• _TASK TO CARRY OUT_: Set down exactly the lines of the records from the top to the line containing "родина (286, 1089)"; include both.

::: RAW DATA

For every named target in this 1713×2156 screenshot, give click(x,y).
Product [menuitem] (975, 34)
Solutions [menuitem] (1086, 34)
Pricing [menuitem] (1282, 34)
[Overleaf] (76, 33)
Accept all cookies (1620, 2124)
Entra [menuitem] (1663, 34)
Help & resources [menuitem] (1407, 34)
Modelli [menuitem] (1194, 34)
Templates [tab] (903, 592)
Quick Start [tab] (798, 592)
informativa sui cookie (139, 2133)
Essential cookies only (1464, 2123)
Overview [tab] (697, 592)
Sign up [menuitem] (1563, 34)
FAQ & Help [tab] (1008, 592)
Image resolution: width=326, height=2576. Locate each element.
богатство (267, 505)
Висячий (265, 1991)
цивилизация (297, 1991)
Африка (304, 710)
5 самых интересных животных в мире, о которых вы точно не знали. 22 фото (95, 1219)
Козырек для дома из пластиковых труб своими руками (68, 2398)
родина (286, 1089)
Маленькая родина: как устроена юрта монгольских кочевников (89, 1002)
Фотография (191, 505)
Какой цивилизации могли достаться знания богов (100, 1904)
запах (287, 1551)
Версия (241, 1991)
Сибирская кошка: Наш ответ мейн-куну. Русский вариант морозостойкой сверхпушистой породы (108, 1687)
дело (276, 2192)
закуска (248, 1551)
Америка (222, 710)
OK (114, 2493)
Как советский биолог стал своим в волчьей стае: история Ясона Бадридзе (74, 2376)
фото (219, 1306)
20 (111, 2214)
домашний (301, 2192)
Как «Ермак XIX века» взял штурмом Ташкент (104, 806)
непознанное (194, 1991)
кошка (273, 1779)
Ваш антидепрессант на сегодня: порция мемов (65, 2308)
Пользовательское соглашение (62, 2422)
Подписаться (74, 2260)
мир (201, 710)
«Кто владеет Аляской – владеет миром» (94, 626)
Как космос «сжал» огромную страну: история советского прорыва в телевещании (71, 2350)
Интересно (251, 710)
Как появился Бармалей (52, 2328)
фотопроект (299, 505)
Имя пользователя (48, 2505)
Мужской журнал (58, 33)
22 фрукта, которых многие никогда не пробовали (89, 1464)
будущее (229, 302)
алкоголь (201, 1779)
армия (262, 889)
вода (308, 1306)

::::::

• _EXPECTED OUTPUT_:
For every named target in this 1713×2156 screenshot, give click(x,y).
Product [menuitem] (975, 34)
Solutions [menuitem] (1086, 34)
Pricing [menuitem] (1282, 34)
[Overleaf] (76, 33)
Accept all cookies (1620, 2124)
Entra [menuitem] (1663, 34)
Help & resources [menuitem] (1407, 34)
Modelli [menuitem] (1194, 34)
Templates [tab] (903, 592)
Quick Start [tab] (798, 592)
informativa sui cookie (139, 2133)
Essential cookies only (1464, 2123)
Overview [tab] (697, 592)
Sign up [menuitem] (1563, 34)
FAQ & Help [tab] (1008, 592)
Image resolution: width=326, height=2576. Locate each element.
богатство (267, 505)
Висячий (265, 1991)
цивилизация (297, 1991)
Африка (304, 710)
5 самых интересных животных в мире, о которых вы точно не знали. 22 фото (95, 1219)
Козырек для дома из пластиковых труб своими руками (68, 2398)
родина (286, 1089)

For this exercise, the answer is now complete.